TO DO: Count the lines in the records below that contain the word "link". Reply with the number alone.

START DATASET ROWS

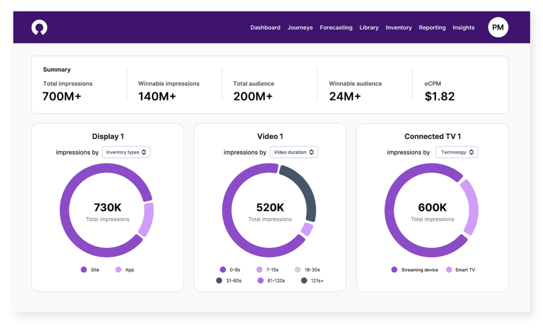The image size is (543, 335).
Task: Click the dark segment of Video donut chart
Action: pyautogui.click(x=306, y=192)
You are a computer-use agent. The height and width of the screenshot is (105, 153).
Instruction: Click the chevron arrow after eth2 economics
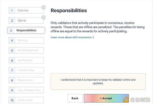93,37
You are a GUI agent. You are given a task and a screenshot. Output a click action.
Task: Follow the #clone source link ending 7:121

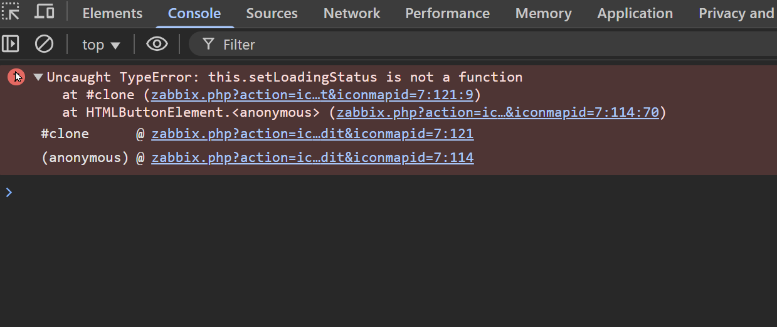(312, 134)
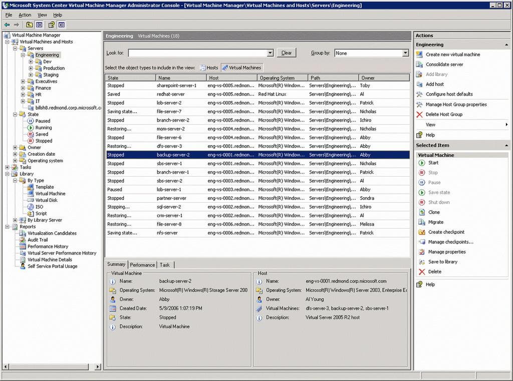The width and height of the screenshot is (513, 381).
Task: Click the Clear button
Action: pyautogui.click(x=286, y=53)
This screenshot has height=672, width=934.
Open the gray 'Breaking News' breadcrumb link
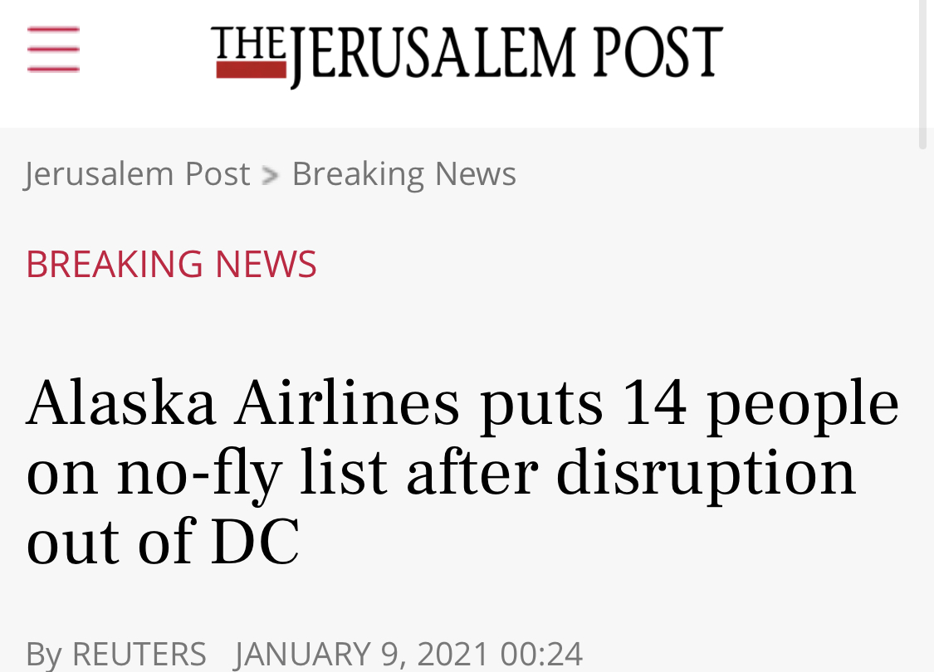[403, 174]
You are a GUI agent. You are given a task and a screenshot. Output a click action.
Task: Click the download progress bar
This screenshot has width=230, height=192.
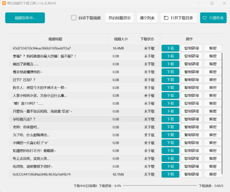(160, 185)
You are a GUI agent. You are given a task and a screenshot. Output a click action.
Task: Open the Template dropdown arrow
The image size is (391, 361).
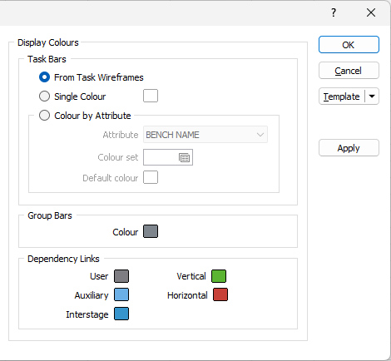[372, 96]
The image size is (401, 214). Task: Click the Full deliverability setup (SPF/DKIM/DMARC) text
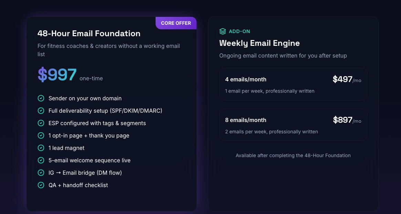[x=105, y=111]
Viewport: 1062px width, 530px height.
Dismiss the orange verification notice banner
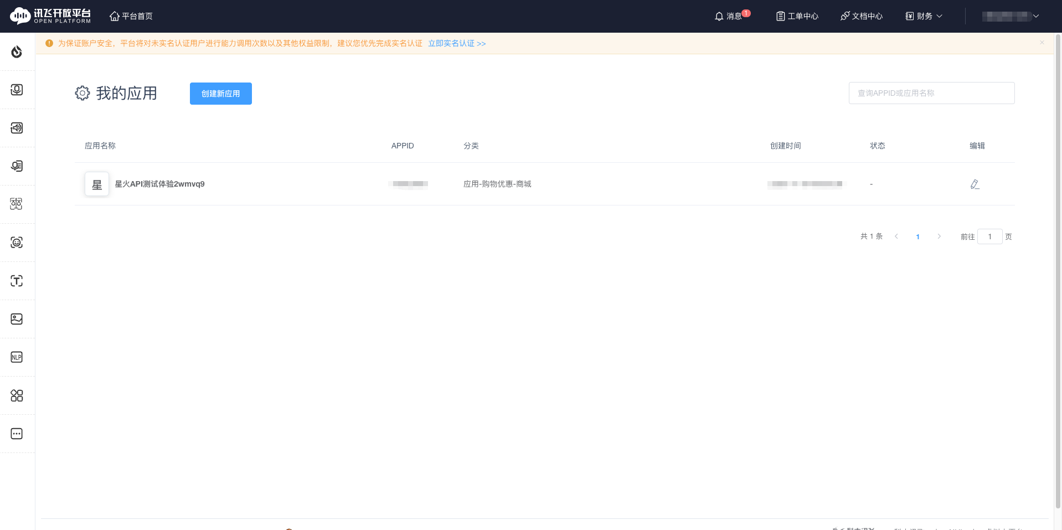tap(1042, 43)
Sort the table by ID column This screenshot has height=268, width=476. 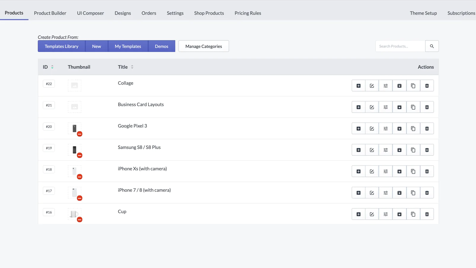click(52, 67)
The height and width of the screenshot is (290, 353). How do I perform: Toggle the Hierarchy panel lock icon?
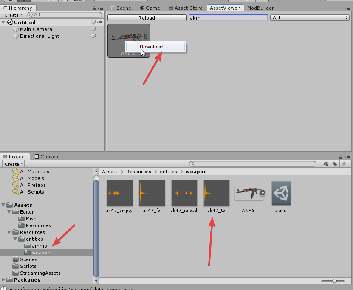coord(94,8)
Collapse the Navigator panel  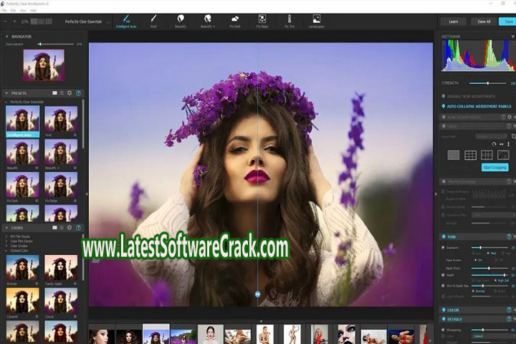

END DATASET ROWS

ANSWER TO THIS PROBLEM: 2